[MATERIAL FOR THIS EXERCISE]

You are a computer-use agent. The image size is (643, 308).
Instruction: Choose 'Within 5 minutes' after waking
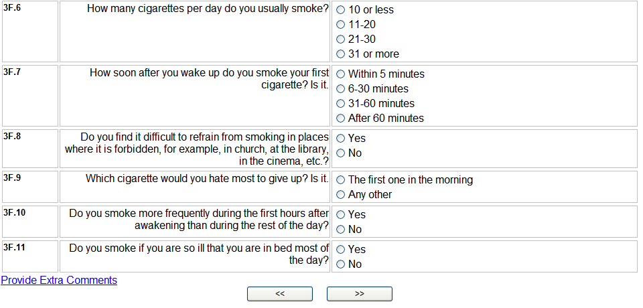340,74
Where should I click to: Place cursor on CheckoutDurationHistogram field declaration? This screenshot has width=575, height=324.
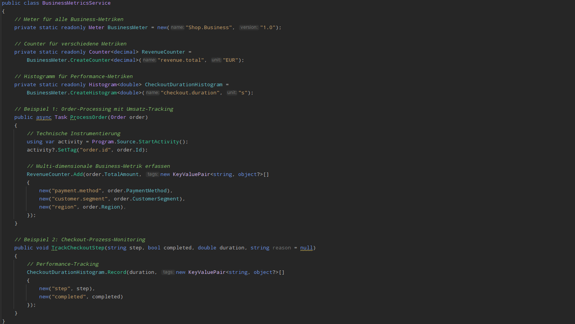coord(183,85)

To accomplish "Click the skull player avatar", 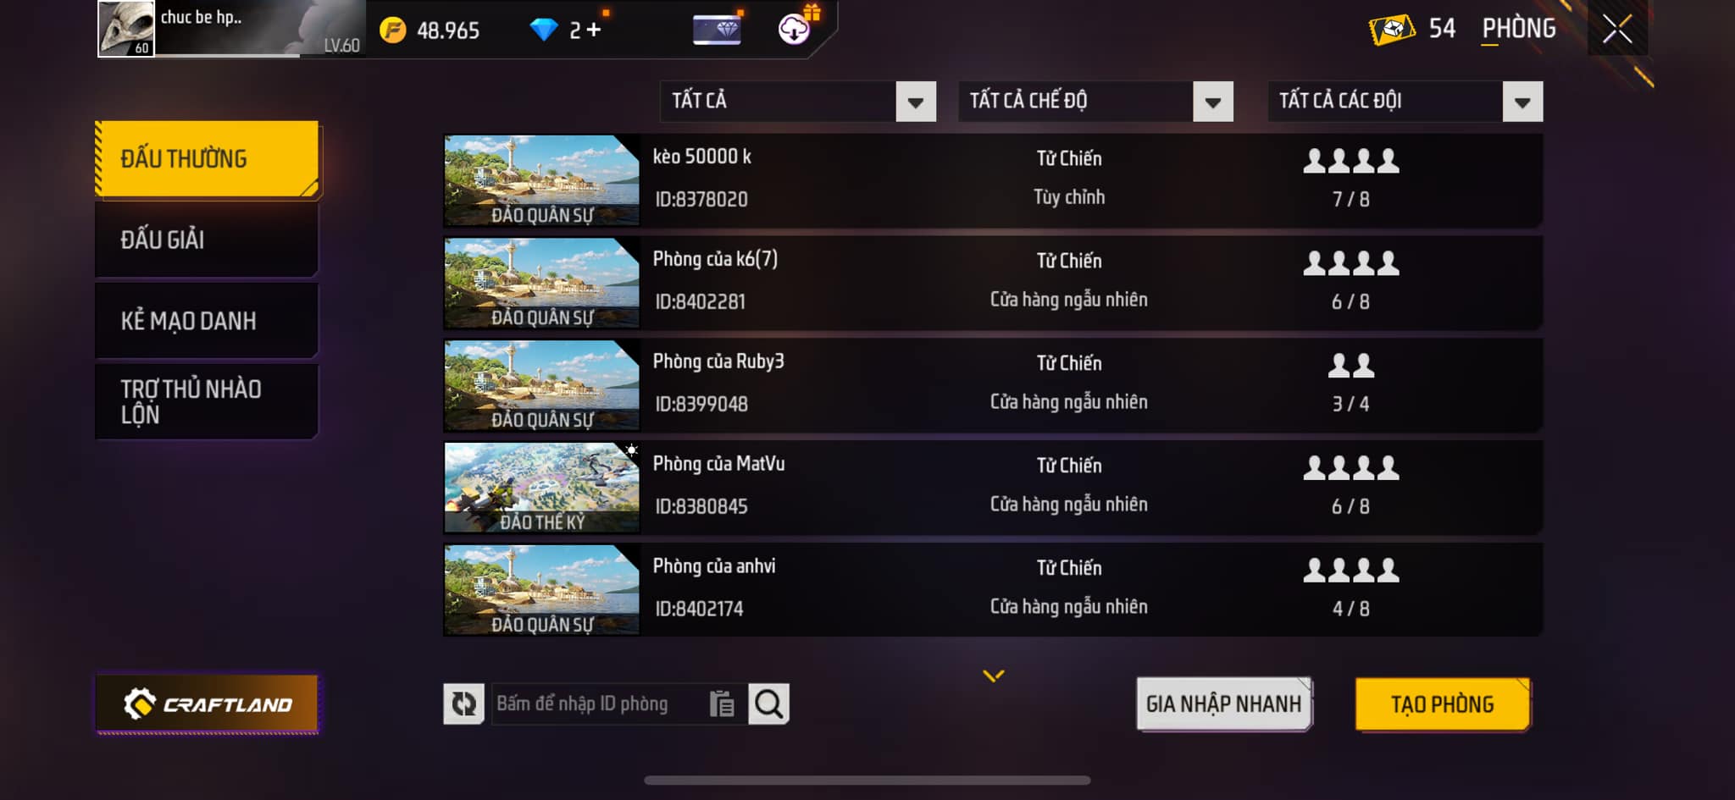I will 126,29.
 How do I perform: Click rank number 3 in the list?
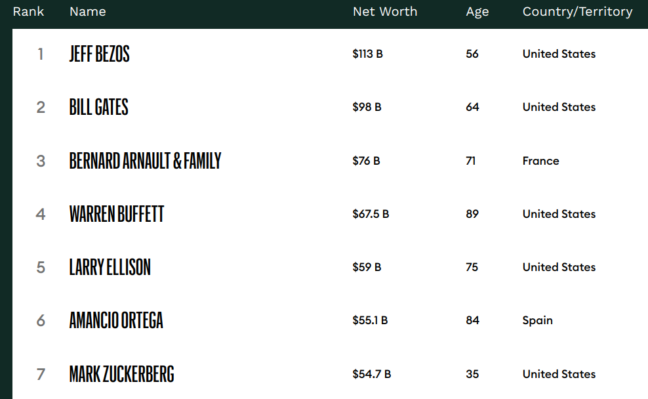point(41,161)
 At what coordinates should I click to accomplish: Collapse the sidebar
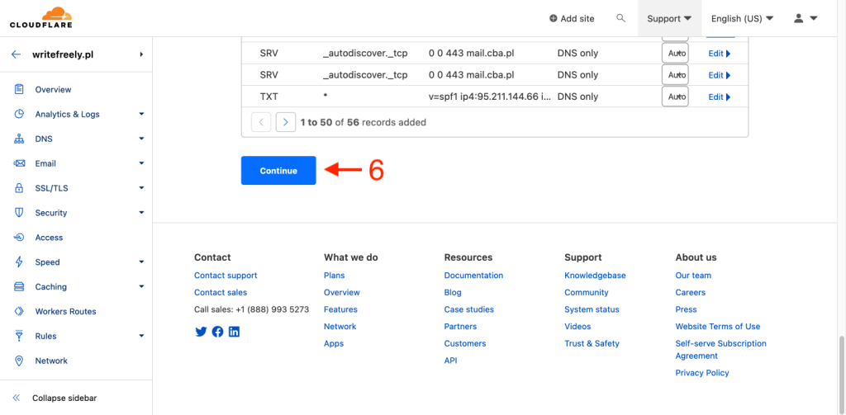(x=55, y=398)
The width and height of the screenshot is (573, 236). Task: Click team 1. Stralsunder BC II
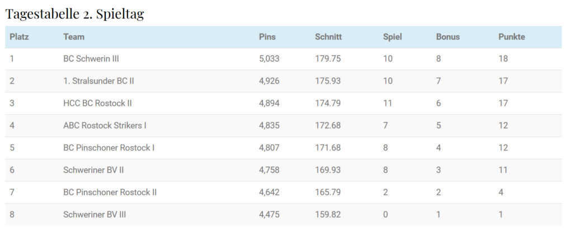[x=98, y=81]
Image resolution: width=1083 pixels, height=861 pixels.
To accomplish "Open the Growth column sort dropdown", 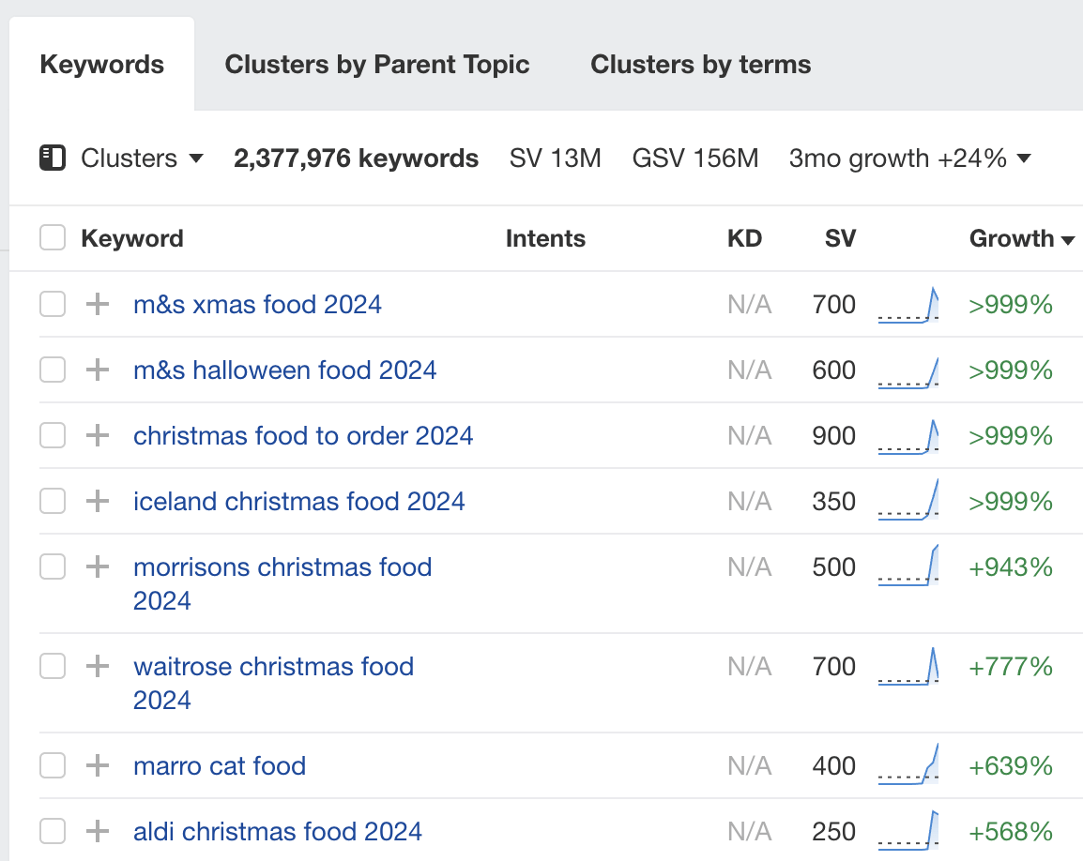I will tap(1023, 238).
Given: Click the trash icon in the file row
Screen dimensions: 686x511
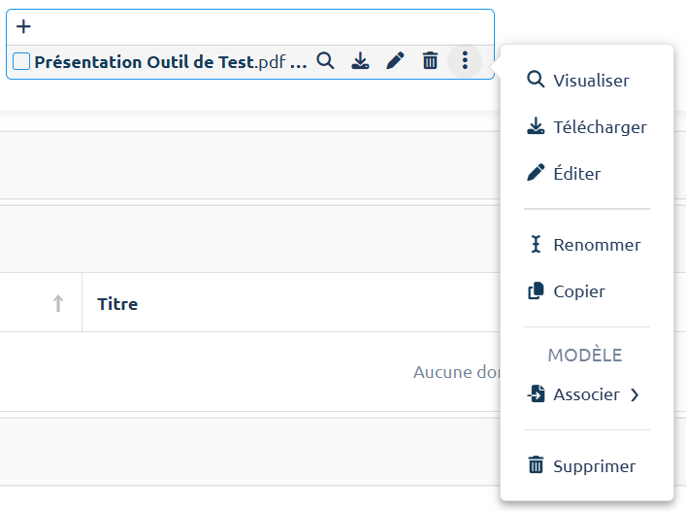Looking at the screenshot, I should click(430, 61).
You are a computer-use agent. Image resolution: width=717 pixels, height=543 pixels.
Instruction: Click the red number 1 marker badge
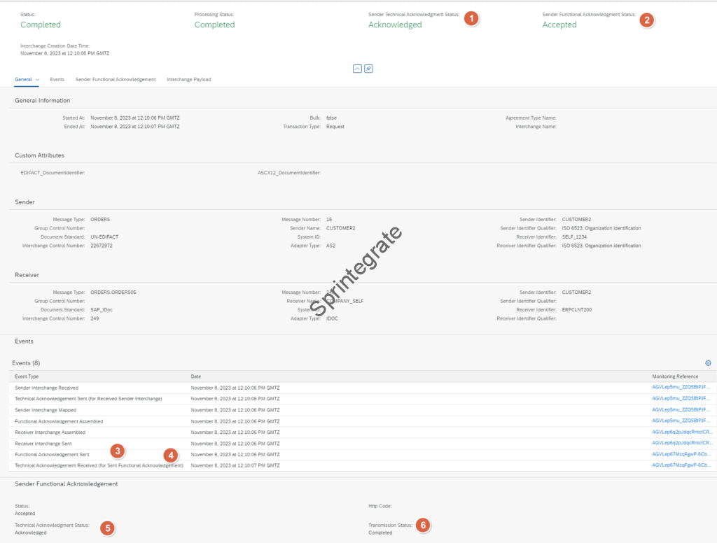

[/MATERIAL FOR THIS EXERCISE]

• **THE PROBLEM**: Transcribe, word for word, the stretch of lines in the data above from the one with "At what coordinates" through the one with "Image resolution: width=1083"; omit all pictures.

• **ANSWER SECTION**:
 At what coordinates should I click to accomplish: Collapse the sidebar
(x=55, y=398)
The width and height of the screenshot is (573, 236). Task: Click team 1. Stralsunder BC II
[x=98, y=81]
Image resolution: width=1083 pixels, height=861 pixels.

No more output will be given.